Assistants' needed qualities

"We must become the change we want to see happen", K. Gandhi.

Assistance is a gift we choose to provide someone with because we experience good feelings for that particular person : the feelings are basic because they are the fuel for the action.

Making a difference in someone else' s life is a privilege but also a responsibility : we might find ourselves led to do more than we thought at the beginning, but the happiness that flows from the relationship is a reward so big that it pays for all our efforts.

"Kindliness, patience, understanding and steadiness are qualities required from any therapist" (V. Axline). Additionally, while respect must be paid to all children, ability to love some of them must come on a mutual choice basis. The frame of mind is to feel devoted to children and to helping them, and to sustain an interest in psychology, particularly in psychoanalysis so to have an ability to understand problems that can occur while being with a child to grasp transference reactions that may happen (previous experience in psychoanalysis is not requested but is definitely an asset).

An other useful skill is the ability to put oneself in the other person' s shoes and avoid project on others our own needs and drives. "We don't see things as they are, we see them as we are" (Anais Nin), which can lead to misunderstandings when our own unconscious projections prevent us from perceiving the child correctly.

- **EXERCISE SET**
A: According to the passage on assistants' qualities, which qualities does V. Axline say are required from any therapist?
B: Please repeat the passage on assistants' qualities word for word, starting with "Assistants' needed qualities" and going on through "all our efforts.".

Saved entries
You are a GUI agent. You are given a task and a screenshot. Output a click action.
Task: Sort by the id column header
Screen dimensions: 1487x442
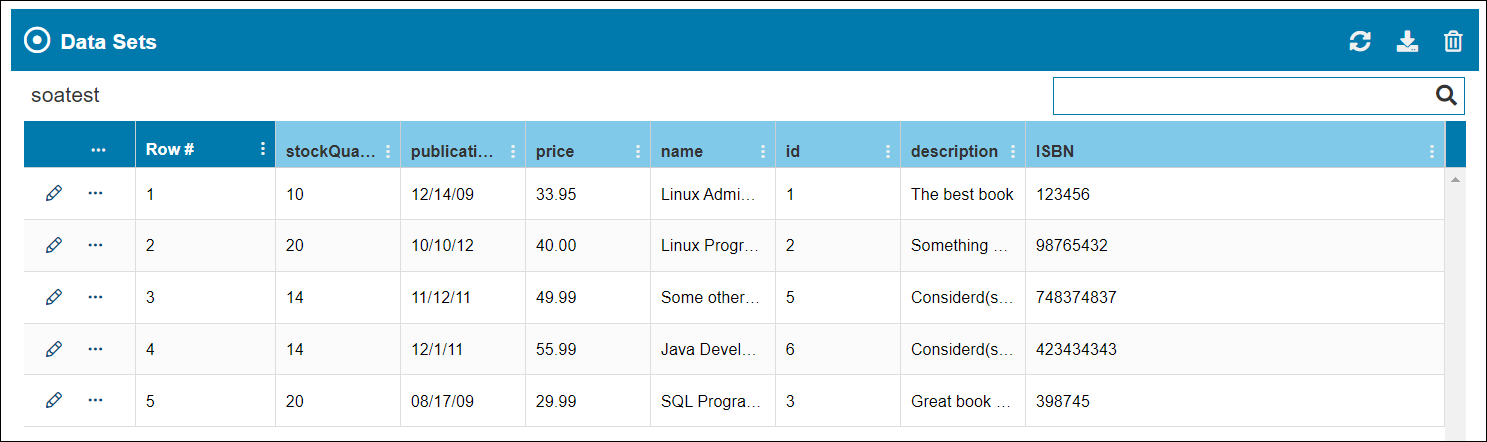(x=793, y=152)
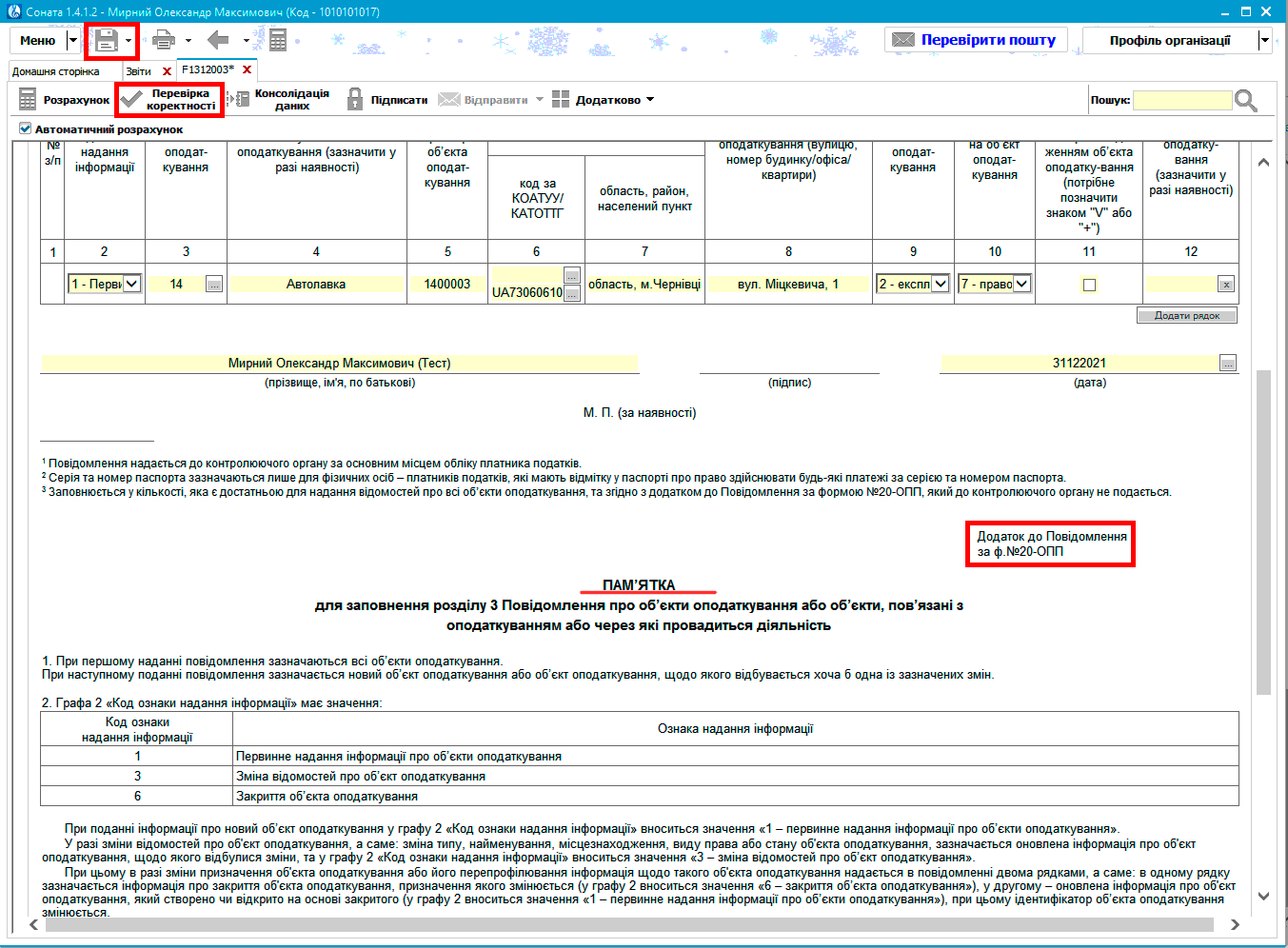Viewport: 1288px width, 948px height.
Task: Open the '2 - експл' dropdown in column 9
Action: 941,284
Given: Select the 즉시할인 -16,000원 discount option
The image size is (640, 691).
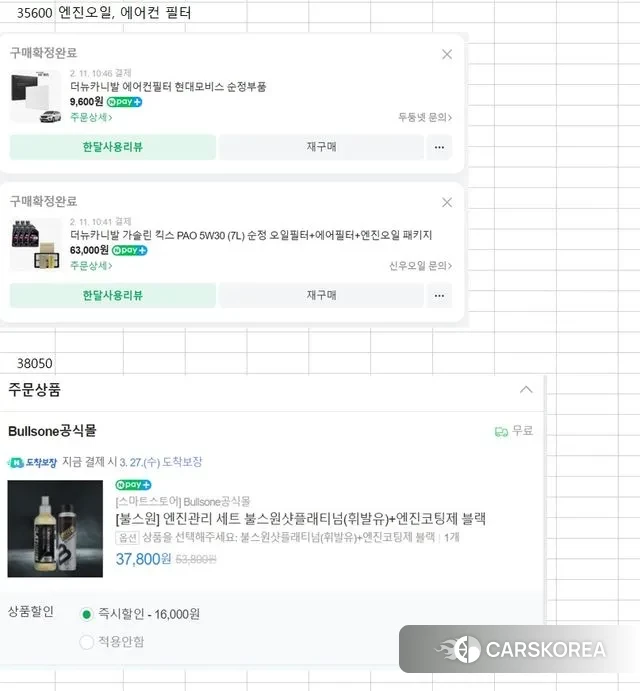Looking at the screenshot, I should pyautogui.click(x=86, y=614).
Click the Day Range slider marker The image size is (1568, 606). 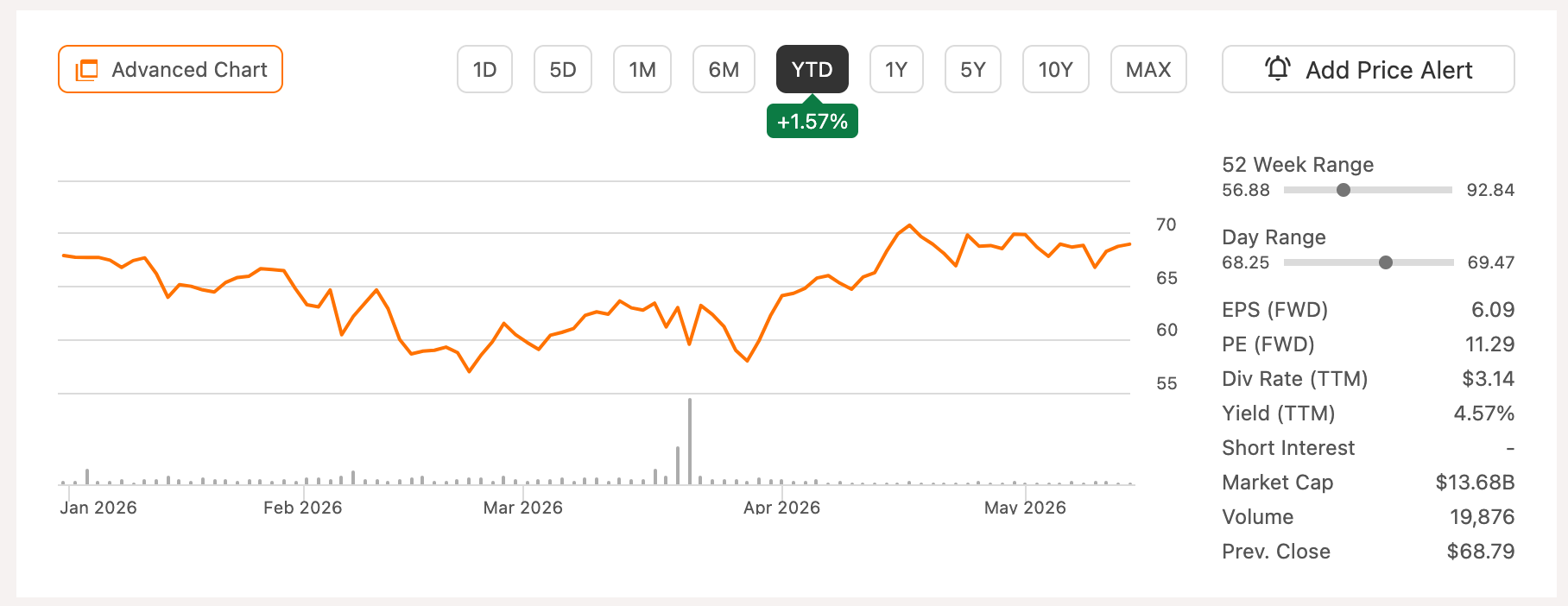1386,262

- **RESPONSES BY ITEM NUMBER**
A: Kindliness, patience, understanding and steadiness.

B:
Assistants' needed qualities

"We must become the change we want to see happen", K. Gandhi.

Assistance is a gift we choose to provide someone with because we experience good feelings for that particular person : the feelings are basic because they are the fuel for the action.

Making a difference in someone else' s life is a privilege but also a responsibility : we might find ourselves led to do more than we thought at the beginning, but the happiness that flows from the relationship is a reward so big that it pays for all our efforts.